The Dibamba River is in the Littoral Region of southern Cameroon, emptying into the Cameroon estuary near the city of Doula.

Location[edit]

The Dibamba river has a length of 150 kilometres (93 mi) and a catchment area of 2,400 square kilometres (930 sq mi). Average discharge at the river mouth is 480 cubic meters per second.[1] At its mouth, the river is tidal, and flows into the estuary through mangrove forests that extend south from Doualla to Point Souelaba.[2] Near Douala, the river is crossed by a 370 metres (1,210 ft) T-section girder road bridge built of precast, prestressed concrete in 1983 - 1984.[3]

History[edit]

The Duala people, who today inhabit the region in and around the city of Douala, moved to their present-day location from Piti on the Dibamba river, displacing Bassa-Bakoko cultivators. Duala traditions say they are descendants of Mbedi, son of Mbongo, who lived in Piti.[4] Monneba was a Duala leader on the Cameroon coast in the 1630s, engaged in trading in ivory and slaves with the Europeans. Dutch maps from the 1650s place Monneba's name on the Dibamba River, which is called Monneba's Creek or Channel (Monnebasa Gat).[5]

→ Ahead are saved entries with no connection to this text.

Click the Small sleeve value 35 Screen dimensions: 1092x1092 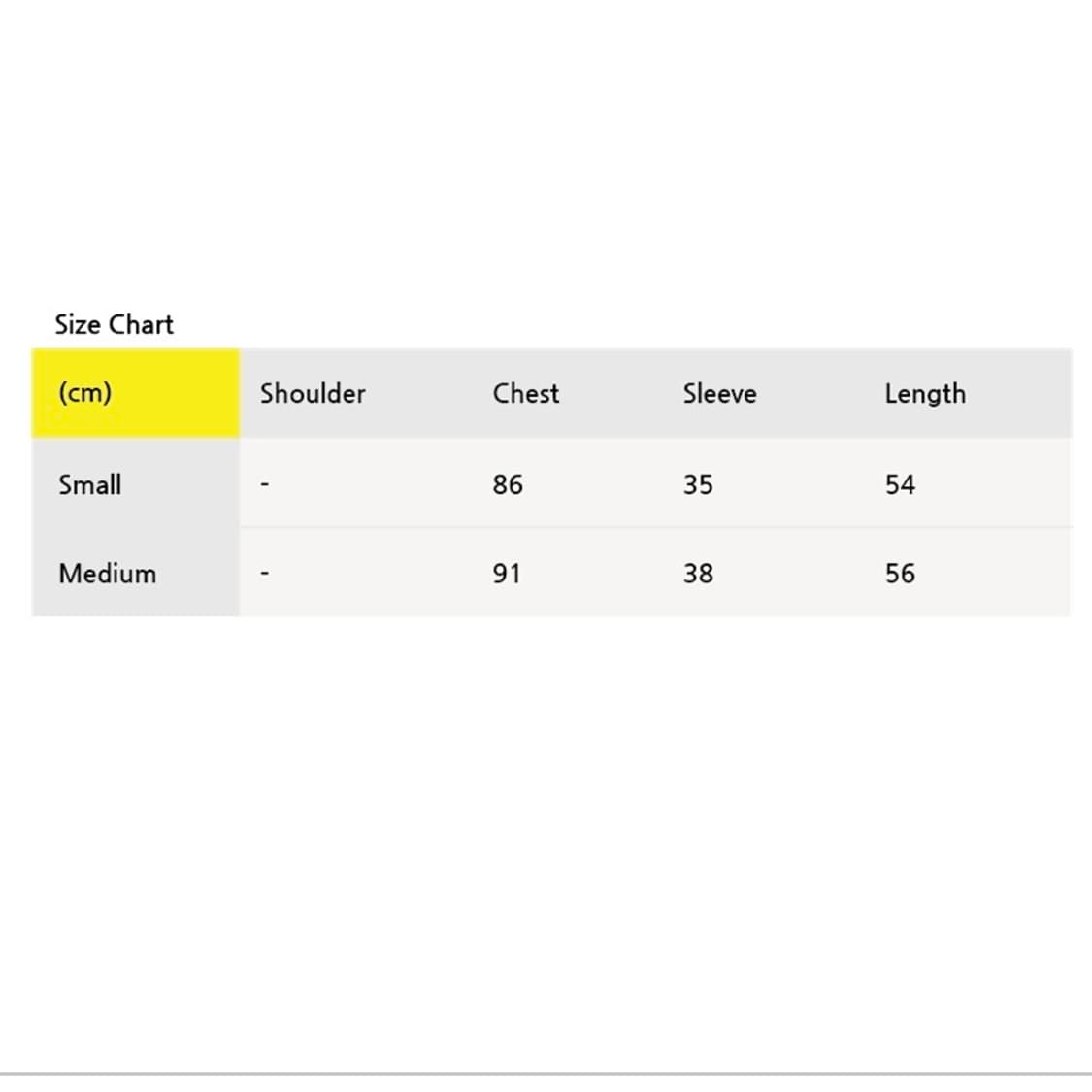[698, 484]
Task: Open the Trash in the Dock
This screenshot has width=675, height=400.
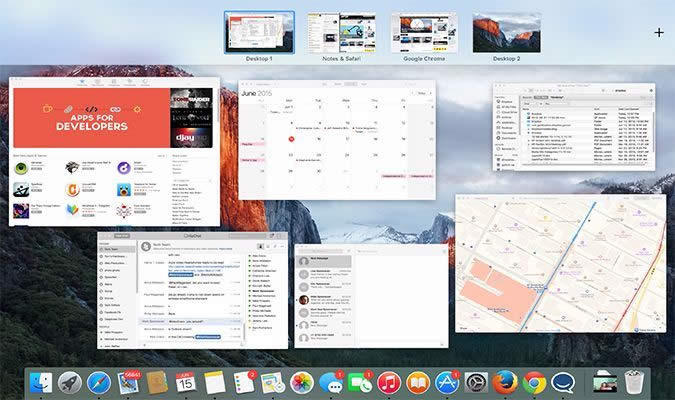Action: (x=634, y=382)
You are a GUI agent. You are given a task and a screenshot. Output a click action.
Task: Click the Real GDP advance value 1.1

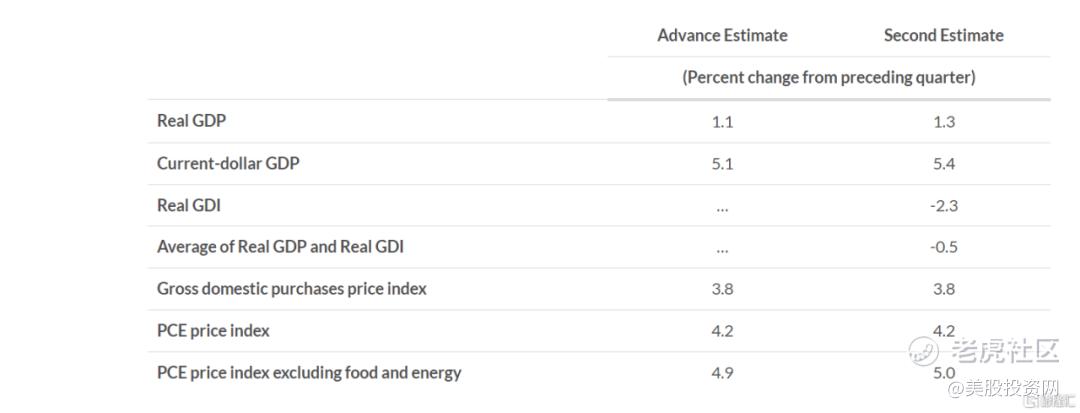point(722,122)
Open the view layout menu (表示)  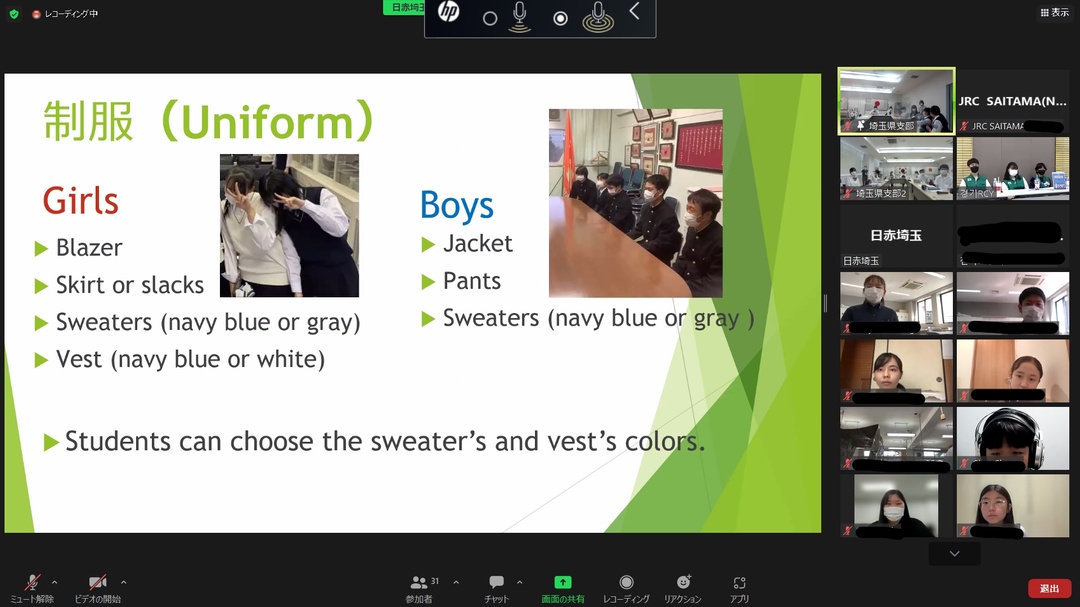1054,13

The Dibamba was the scene of naval hostilities during World War I, when Commander Ralph Stuart Sneyd engaged and sank a large German launch on 10 September 1914, and drove the enemy out of their post at Piti.[6]

Environmental issues[edit]

Douala's Bassa industrial zone ends in the estuarine creek formation of the Dibamba River, discharging pollutants. The wetlands are quickly being colonized by invasive species, and a great number of phytoplankton have been identified, some of which are caused by the pollution.[citation needed] Further inland, there are still some patches of permanent swamp forest on the river, but many others have been cleared and drained for oil palm plantation. The fauna of river are not well protected. The African Manatee (Trichechus senegalensis) is endangered.[7]

References[edit]

  1. ^ Jean Folack; Charles Emene Gabche. "NATURAL AND ANTHROPOGENIC CHARACTERISTICS OF THE CAMEROON COASTAL ZONE" (PDF). Institute of Agricultural Research for Development (IRAD), Cameroon. Retrieved 2011-02-24. 
  2. ^ R. H. Hughes; J. S. Hughes (1992). A directory of African wetlands. IUCN. p. 466. ISBN 2-88032-949-3. 
  3. ^ "Pont de Douala sur la Dibamba". Structurae. Retrieved 2011-02-24. 
  4. ^ Dibussi Tande. "Unraveling Conflicting Narratives about the Origins of the Isubu of Bimbia" (PDF). Peuplesawa. Retrieved 2011-02-24. 
  5. ^ Austen, Ralph A.; Derrick, Jonathan (1999). Middlemen of the Cameroons Rivers: The Duala and their Hinterland, c. 1600–c.1960. Cambridge University Press. 
  6. ^ Gordon Smith (ed.). "CAMEROONS CAMPAIGN - 1914". Naval-History.Net. Retrieved 2011-02-24. 
  7. ^ "Cameroon" (PDF). Ramsar Wetlands. Retrieved 2011-02-24. 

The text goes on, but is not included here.